I remember my readings of Eloy Gutierrez Menoyo, including literary readings. I remember speaking with a crystal clarity and his lanky body in countless class documentaries that circulate computer to computer, although no one in Cuba today sees them, they’re boring, ugly, criminal. The new generations don’t believe in the prestige of death, so they have abandoned this gentleman to his fate. I remember him accused of being a Castro supporter (and in an epistemological sense he was right up to his last breath) by the undercover Castro agents. I remember trying to erase all the rancor from early on, despite the violence that in person altered him. I remember him tired of going up against death, provoking it to make life less miserable. One has the impression that in epic families such as the Gutierrez Menoyos, in that era of wholesale dictatorships (that one?), in whatever part of the world he would have sought vengeance against the Presidential Palace.
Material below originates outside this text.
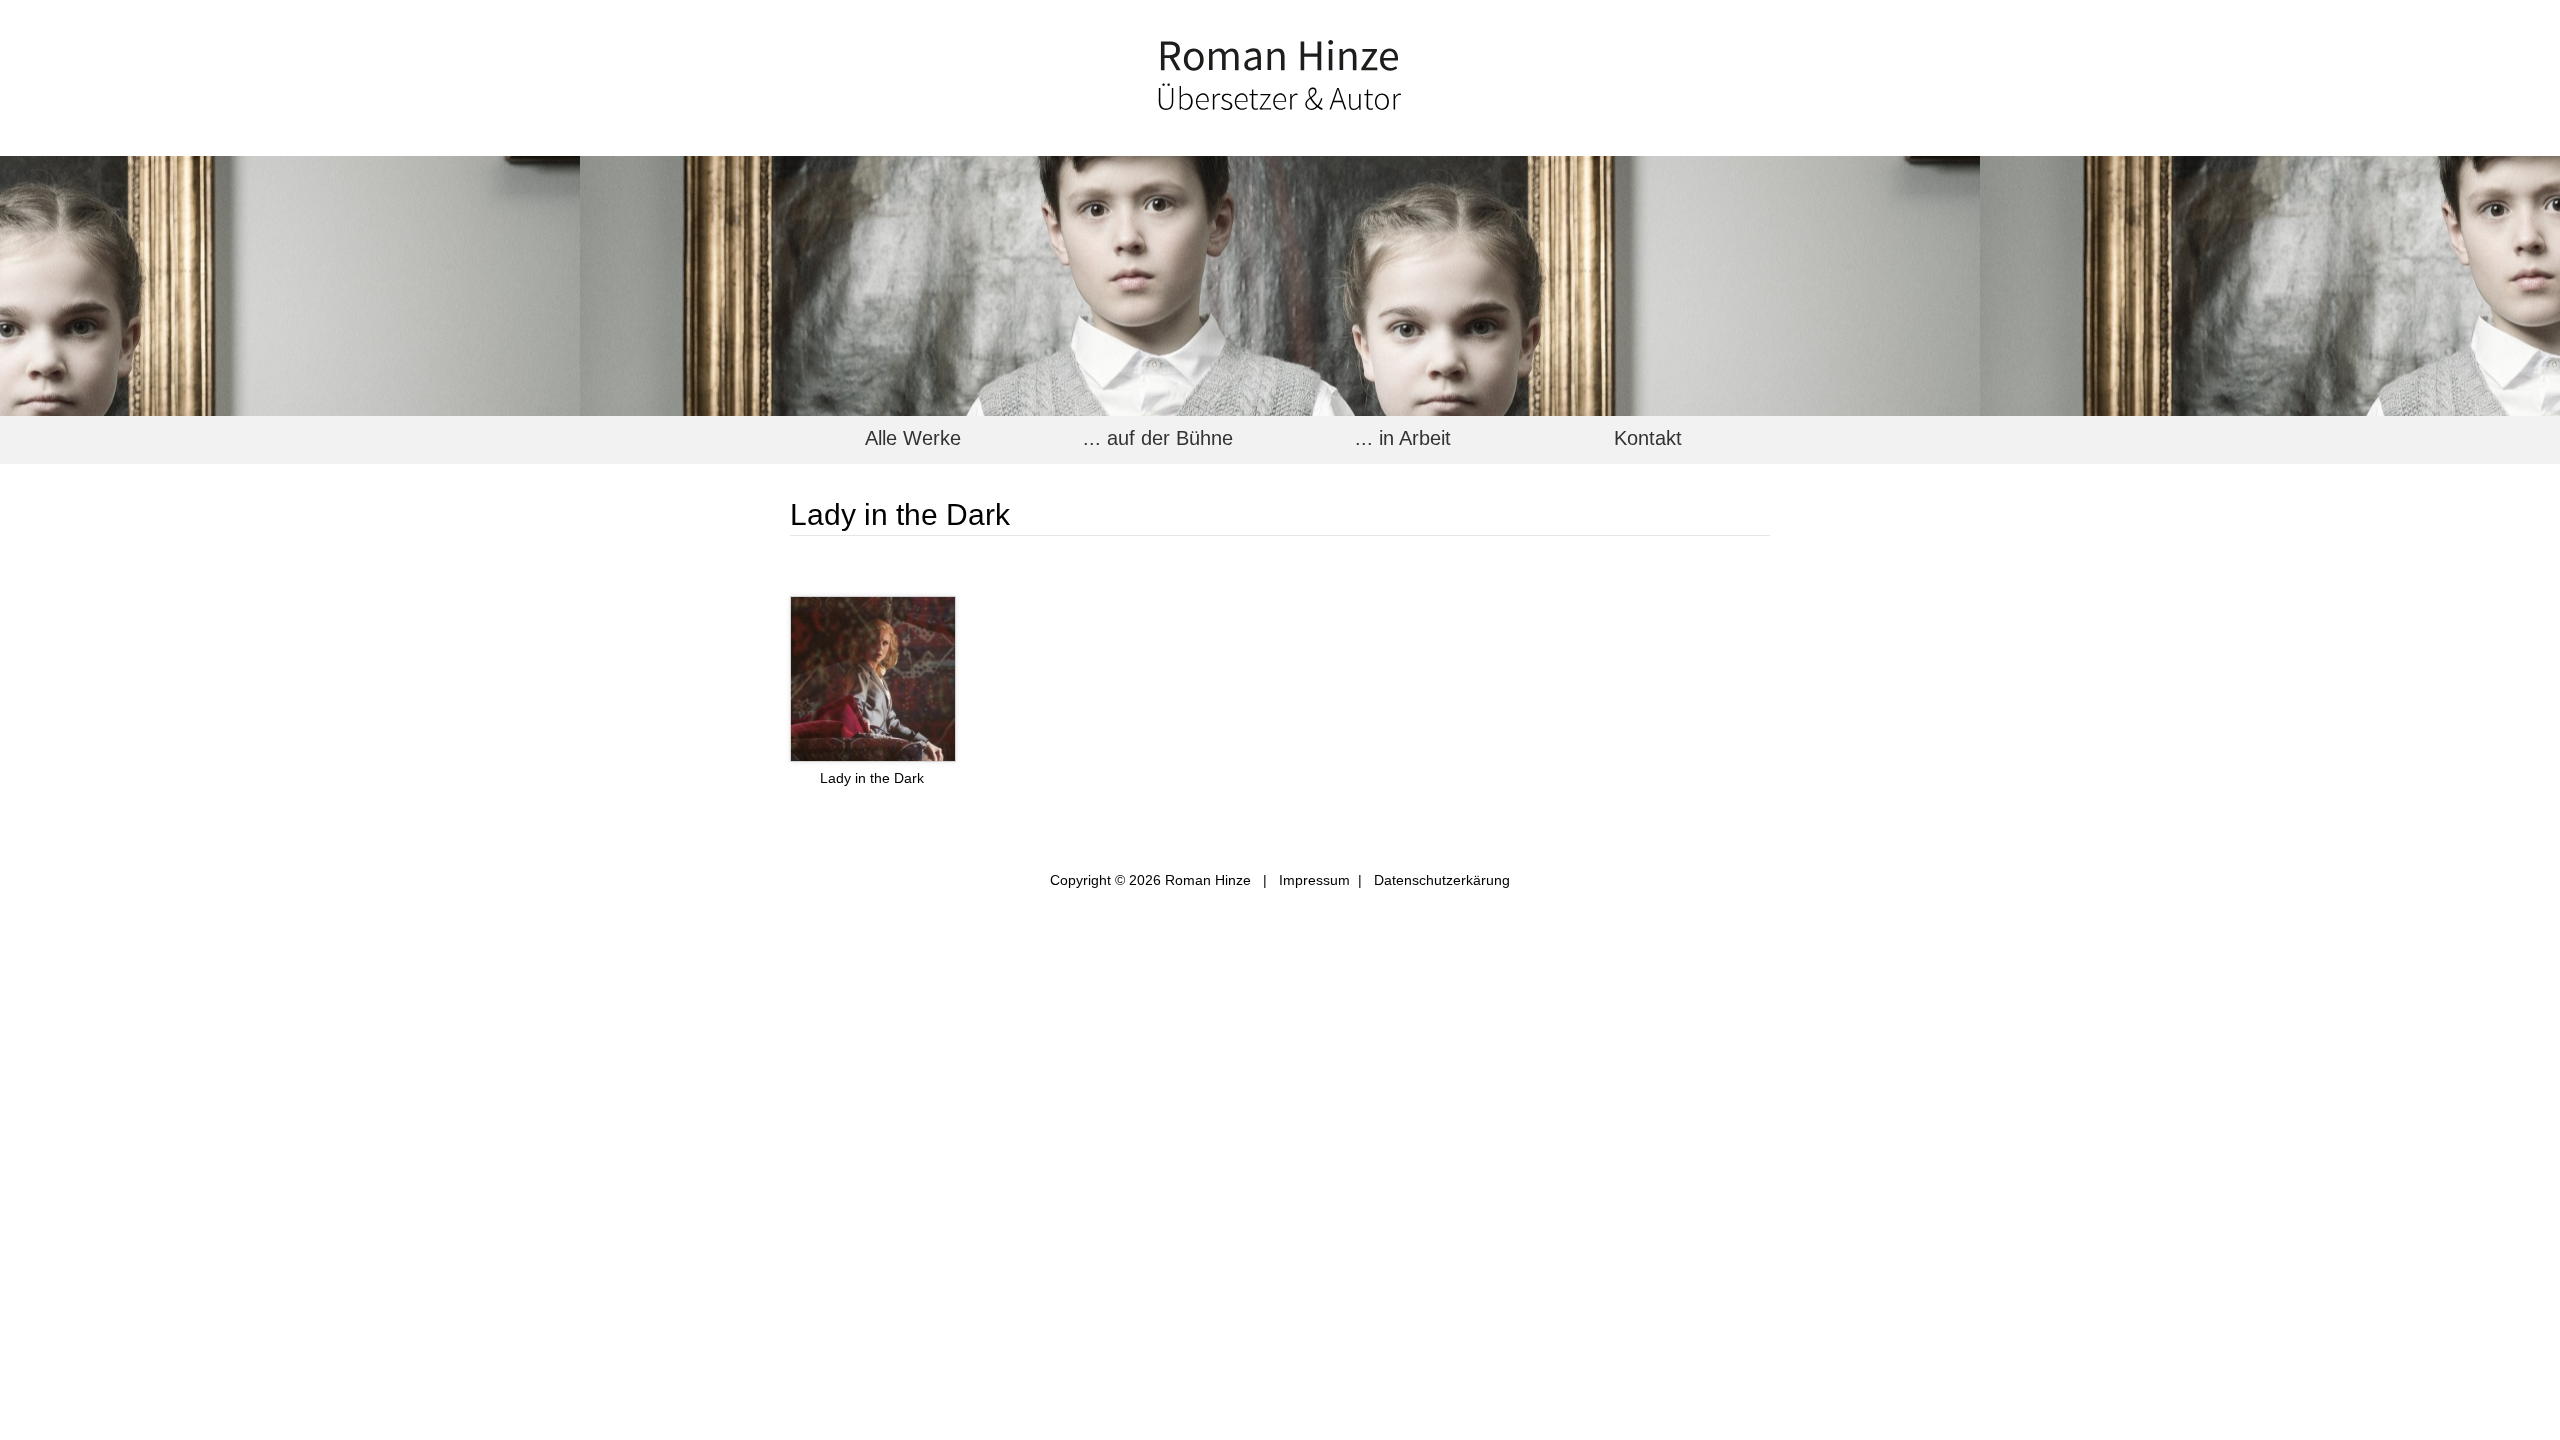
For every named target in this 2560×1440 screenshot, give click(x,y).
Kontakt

The testament of this excommunicated commander is a startling allegation. He dictated it to his daughter, Patricia Gutierrez Menoyo a couple of months ago. Both knew. This is a prescient text, bitter and hopeful. She, who reproduces her father’s features with a candor that makes you want to cry, sent it to the press as soon as she knew the inevitable had occurred. There, recently fallen from the airport after an aerial tour of the Island from Puerto Rico, she gave me a sheet that still smells of exile, of life, of liberty.

The commander Eloy Gutierrez Menoyo gives us, in his farewell, a lesson in style. It feels opaque and so seeks maximum transparency, the spontaneous metaphor in the bitter heart of the people. Being a man of submachine guns (nothing was more popular in Cuba than the language of submachine guns, which in the comics and literature of the seventies sounded symphonically rat-a-tat-tat-tat!), this Spanish Cubanism clings to a last butterfly that will alight in the shadow: thin, quiet, frail, full of joy, converging with the poetry of the New Trova that no one hears in this country any more.

Today they will cremate him, all the protagonists of our political 20th century, so his remains will not later be vandalized when, after the Great Death, the alarm sounds the democratizing ring-ring of the Transition. For now, rest in peace in this city that without wanting to he helped to ruralize, civilian commander of a barbarian in chief.